Susan dealt with anxiety and obsessive-compulsive disorder and spent lots of time dismissing the severity of the rape, trying to convince herself that it hadn’t really hurt her. She didn’t receive any medication, but got some counseling and wrote for hours, just trying to come to terms with all of it.
“I kept those dozens and dozens and dozens of pieces of paper for probably 30 years,” Susan said. “And my husband and I burnt them in the fireplace probably ten years ago because we finally thought like, ‘Well it’s so long ago, and it’s over and our life is good.’”
It took her years to work through the situation, and even now, she acknowledges that life isn’t pretty. She hopes the men and women affected by sexual assault at Miami today seek out help and support.
“Everybody has terrible things happen to them,” she said, “and everybody needs someone to acknowledge it and to say to them, ‘I’m sorry that happened to you, I’d like to hear about it.’”
Susan worked as a Public Informations Officer editor in Mt. Lebanon, Pennsylvania for 22 years, and is married with one daughter, three step-children and seven grandchildren.

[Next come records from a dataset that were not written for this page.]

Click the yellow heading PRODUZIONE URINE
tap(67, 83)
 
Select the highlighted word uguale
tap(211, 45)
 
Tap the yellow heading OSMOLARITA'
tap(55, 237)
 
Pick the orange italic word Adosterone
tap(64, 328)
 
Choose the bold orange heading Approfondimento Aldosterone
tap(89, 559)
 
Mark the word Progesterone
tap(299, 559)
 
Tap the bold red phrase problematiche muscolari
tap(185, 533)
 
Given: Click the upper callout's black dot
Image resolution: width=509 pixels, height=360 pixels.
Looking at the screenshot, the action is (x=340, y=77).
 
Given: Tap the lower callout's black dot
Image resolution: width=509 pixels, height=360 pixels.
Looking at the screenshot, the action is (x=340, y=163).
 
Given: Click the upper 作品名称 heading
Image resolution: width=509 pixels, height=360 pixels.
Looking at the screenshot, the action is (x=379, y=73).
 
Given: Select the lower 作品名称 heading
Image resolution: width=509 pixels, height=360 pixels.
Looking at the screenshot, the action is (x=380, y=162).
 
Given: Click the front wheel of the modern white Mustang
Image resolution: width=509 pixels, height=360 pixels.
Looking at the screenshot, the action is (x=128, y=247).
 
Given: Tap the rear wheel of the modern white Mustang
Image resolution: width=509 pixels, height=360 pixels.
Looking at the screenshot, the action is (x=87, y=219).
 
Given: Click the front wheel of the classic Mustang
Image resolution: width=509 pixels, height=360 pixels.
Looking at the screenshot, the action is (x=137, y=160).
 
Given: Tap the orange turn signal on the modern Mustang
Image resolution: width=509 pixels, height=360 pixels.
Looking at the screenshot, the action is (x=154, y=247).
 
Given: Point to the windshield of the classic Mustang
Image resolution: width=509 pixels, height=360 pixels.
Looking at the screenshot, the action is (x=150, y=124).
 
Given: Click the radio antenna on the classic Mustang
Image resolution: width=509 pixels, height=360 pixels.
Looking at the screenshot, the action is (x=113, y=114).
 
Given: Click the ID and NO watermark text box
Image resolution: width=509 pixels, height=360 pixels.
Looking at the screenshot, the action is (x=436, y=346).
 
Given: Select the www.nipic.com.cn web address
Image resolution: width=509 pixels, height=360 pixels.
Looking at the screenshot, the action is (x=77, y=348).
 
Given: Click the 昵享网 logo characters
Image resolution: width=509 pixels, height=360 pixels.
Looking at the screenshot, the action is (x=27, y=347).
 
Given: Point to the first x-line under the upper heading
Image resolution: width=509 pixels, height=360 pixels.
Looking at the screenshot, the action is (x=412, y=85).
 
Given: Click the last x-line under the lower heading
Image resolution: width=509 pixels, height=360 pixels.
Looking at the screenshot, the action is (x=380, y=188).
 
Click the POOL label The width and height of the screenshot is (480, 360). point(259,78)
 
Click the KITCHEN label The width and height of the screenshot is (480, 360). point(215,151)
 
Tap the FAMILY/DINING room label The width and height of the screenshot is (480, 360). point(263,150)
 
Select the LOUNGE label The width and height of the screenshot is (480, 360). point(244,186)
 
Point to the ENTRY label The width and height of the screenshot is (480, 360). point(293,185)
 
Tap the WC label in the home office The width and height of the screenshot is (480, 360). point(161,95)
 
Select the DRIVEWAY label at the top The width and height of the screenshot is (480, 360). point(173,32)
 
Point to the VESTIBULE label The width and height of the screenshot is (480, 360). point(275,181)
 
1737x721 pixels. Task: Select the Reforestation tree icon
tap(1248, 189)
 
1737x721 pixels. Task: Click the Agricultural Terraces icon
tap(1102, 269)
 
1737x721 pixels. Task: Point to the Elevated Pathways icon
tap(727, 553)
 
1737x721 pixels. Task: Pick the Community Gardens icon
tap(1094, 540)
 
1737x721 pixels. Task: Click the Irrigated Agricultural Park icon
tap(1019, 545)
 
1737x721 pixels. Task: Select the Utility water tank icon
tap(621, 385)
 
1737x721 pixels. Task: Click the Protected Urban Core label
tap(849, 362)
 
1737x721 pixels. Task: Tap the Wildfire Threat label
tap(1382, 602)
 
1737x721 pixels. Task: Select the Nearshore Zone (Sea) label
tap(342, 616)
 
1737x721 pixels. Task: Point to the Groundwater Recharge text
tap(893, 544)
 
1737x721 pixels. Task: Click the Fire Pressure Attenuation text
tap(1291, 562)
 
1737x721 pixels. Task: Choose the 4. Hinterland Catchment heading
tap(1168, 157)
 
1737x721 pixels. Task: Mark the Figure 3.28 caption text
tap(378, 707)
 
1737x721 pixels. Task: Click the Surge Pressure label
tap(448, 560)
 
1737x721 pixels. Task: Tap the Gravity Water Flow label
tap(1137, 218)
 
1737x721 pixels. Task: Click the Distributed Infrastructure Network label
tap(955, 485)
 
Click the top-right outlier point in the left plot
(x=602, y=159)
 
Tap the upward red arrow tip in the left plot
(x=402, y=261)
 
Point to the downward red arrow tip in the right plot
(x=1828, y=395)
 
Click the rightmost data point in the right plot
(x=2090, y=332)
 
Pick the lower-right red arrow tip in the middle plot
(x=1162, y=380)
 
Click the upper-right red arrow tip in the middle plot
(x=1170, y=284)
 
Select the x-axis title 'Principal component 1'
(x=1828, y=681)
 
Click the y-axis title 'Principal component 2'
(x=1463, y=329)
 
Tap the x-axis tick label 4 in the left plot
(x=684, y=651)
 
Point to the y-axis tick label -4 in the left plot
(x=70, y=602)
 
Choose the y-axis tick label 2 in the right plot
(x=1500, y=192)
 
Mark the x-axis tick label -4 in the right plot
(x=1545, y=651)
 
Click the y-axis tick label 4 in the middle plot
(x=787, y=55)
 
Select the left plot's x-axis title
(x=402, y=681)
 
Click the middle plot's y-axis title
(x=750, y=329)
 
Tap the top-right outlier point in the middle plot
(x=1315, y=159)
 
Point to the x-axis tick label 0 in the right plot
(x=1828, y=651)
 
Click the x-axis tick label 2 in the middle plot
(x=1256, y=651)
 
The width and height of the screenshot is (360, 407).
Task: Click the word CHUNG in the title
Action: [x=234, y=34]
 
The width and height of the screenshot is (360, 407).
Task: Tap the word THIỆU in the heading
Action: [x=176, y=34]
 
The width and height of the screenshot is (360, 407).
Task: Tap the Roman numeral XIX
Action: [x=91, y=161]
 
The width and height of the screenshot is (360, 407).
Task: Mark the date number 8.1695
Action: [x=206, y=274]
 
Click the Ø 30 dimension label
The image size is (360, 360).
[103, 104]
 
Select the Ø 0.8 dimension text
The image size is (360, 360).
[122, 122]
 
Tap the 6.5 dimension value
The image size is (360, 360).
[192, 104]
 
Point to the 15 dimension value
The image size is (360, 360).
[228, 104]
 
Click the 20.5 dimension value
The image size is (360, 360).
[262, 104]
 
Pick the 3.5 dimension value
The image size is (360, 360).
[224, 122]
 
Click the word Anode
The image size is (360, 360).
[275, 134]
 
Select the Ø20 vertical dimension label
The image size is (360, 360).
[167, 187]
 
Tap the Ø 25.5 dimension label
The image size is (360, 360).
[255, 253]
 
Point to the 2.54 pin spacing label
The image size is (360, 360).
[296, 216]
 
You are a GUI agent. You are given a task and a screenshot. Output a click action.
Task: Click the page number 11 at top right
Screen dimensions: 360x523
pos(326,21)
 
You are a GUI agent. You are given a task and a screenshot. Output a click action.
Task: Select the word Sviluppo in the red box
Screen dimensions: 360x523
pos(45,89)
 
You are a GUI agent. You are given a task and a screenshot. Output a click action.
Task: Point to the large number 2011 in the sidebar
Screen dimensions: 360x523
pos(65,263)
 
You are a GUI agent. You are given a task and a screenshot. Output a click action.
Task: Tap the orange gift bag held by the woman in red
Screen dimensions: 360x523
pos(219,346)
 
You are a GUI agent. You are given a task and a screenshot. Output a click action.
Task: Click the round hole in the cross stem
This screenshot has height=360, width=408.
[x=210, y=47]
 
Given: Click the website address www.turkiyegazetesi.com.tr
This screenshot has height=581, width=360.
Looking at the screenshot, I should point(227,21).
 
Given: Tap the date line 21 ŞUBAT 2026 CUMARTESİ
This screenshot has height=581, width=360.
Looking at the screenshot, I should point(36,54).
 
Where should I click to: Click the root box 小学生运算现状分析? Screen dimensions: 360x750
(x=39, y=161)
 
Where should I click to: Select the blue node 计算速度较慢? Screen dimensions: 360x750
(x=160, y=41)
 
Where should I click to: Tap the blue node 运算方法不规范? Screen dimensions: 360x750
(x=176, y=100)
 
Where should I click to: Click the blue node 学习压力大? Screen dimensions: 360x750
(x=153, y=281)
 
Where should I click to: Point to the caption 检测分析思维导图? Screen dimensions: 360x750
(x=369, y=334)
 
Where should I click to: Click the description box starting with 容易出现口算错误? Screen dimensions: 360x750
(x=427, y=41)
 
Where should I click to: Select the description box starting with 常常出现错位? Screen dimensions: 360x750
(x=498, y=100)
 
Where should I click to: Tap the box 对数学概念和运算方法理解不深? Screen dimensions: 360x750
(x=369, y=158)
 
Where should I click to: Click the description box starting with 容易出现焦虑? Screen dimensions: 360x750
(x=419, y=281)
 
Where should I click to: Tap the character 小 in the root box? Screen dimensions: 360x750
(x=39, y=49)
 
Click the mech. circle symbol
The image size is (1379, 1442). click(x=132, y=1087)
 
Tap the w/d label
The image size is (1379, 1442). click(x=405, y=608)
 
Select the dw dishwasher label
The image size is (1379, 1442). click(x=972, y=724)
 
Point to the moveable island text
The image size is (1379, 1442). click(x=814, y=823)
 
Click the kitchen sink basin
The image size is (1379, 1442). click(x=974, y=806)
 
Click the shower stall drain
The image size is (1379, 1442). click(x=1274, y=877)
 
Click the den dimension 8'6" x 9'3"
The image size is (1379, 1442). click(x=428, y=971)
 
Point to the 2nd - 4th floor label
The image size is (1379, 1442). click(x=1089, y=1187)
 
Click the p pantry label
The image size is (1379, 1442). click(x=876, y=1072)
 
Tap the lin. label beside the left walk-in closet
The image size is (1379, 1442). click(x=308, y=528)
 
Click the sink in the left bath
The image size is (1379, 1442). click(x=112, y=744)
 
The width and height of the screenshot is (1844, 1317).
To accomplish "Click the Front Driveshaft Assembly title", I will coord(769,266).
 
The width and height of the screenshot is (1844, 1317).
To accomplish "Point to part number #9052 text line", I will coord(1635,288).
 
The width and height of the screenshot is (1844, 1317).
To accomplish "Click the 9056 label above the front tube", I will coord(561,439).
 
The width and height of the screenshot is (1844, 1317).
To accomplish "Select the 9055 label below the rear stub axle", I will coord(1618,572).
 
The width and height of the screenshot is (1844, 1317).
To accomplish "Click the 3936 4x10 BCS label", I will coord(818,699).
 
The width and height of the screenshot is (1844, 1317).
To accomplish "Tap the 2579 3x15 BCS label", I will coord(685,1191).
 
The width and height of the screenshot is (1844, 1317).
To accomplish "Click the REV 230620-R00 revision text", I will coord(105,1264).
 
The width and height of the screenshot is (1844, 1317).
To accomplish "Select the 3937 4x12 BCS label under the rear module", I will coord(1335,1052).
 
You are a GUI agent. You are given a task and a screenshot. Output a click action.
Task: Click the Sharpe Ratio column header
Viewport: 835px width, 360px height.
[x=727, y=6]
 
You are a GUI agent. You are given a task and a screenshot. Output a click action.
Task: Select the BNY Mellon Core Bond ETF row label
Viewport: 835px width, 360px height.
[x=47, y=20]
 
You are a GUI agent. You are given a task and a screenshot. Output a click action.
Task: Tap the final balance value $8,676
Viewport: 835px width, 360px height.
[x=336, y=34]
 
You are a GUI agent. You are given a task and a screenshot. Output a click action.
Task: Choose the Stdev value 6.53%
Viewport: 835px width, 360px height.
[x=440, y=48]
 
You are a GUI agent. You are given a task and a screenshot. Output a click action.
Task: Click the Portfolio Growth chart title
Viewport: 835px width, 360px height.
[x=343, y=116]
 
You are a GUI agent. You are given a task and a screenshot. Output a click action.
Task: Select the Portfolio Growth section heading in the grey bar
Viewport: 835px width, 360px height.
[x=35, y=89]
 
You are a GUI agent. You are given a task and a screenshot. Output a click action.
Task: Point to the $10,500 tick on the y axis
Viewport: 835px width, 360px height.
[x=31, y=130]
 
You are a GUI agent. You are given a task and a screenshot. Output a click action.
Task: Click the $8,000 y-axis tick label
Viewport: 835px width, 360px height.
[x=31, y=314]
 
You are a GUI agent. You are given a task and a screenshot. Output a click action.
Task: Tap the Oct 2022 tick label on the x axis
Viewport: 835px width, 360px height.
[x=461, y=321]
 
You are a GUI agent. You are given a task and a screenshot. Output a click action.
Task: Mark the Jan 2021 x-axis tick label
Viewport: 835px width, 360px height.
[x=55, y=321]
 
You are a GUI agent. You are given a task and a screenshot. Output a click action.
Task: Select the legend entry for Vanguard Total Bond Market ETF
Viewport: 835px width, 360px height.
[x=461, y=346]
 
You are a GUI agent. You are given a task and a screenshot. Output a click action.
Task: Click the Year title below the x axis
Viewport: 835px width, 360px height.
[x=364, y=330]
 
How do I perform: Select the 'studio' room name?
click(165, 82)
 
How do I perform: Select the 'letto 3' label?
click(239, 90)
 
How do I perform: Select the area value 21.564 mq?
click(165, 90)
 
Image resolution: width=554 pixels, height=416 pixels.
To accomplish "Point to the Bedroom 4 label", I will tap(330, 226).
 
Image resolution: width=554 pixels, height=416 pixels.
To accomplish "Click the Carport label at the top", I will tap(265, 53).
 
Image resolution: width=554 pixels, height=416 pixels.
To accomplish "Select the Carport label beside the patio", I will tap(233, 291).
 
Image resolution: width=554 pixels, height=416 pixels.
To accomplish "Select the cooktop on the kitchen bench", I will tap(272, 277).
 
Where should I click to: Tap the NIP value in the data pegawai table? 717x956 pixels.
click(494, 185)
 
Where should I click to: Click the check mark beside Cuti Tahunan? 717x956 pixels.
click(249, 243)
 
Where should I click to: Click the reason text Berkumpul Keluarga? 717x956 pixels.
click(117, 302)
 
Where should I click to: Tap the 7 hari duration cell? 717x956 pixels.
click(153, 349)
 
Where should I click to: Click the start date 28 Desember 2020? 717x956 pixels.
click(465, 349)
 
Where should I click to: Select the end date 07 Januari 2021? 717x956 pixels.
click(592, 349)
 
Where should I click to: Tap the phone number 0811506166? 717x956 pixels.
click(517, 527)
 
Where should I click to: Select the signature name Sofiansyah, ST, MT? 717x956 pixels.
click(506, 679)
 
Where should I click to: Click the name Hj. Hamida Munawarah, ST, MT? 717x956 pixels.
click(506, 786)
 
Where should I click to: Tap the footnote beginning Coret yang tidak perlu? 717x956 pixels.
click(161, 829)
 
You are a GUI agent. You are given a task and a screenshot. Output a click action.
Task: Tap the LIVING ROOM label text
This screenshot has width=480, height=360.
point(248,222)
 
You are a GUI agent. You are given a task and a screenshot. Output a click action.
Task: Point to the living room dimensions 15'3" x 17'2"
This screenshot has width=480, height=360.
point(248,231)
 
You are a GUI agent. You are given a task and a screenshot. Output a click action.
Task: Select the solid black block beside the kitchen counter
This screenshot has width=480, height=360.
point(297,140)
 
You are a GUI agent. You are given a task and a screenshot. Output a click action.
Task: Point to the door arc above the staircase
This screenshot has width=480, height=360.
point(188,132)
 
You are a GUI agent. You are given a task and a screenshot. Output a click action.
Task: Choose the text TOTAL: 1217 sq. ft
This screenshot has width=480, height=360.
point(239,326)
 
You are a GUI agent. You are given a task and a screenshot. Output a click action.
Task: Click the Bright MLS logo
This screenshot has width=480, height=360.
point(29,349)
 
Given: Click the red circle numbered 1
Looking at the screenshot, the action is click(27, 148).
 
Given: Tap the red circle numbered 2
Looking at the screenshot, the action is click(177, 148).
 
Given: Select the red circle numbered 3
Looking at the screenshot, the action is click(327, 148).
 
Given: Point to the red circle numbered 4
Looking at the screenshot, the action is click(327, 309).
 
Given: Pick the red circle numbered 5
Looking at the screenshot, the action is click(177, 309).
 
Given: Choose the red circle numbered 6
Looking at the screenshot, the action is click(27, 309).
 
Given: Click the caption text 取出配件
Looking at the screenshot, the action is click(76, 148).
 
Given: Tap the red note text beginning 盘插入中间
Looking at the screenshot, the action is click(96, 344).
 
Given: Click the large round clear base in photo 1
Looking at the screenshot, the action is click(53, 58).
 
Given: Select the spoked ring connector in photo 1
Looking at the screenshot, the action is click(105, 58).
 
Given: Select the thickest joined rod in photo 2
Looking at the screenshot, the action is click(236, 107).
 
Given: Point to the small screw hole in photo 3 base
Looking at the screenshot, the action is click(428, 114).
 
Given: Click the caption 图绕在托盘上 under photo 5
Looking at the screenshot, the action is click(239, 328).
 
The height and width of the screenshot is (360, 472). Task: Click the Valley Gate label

In October, she saw TMS’s Facebook post linking to the article about this year’s Clothesline Project, a display with shirts that give a voice to members of the Miami community affected by sexual assault and interpersonal violence. She left a comment asking for someone on TMS staff to make a shirt for her and briefly shared what happened to her in the fall of 1968.
“I am fine today - a mom, grandma and recently retired magazine editor - ” she wrote, “but you never forget!”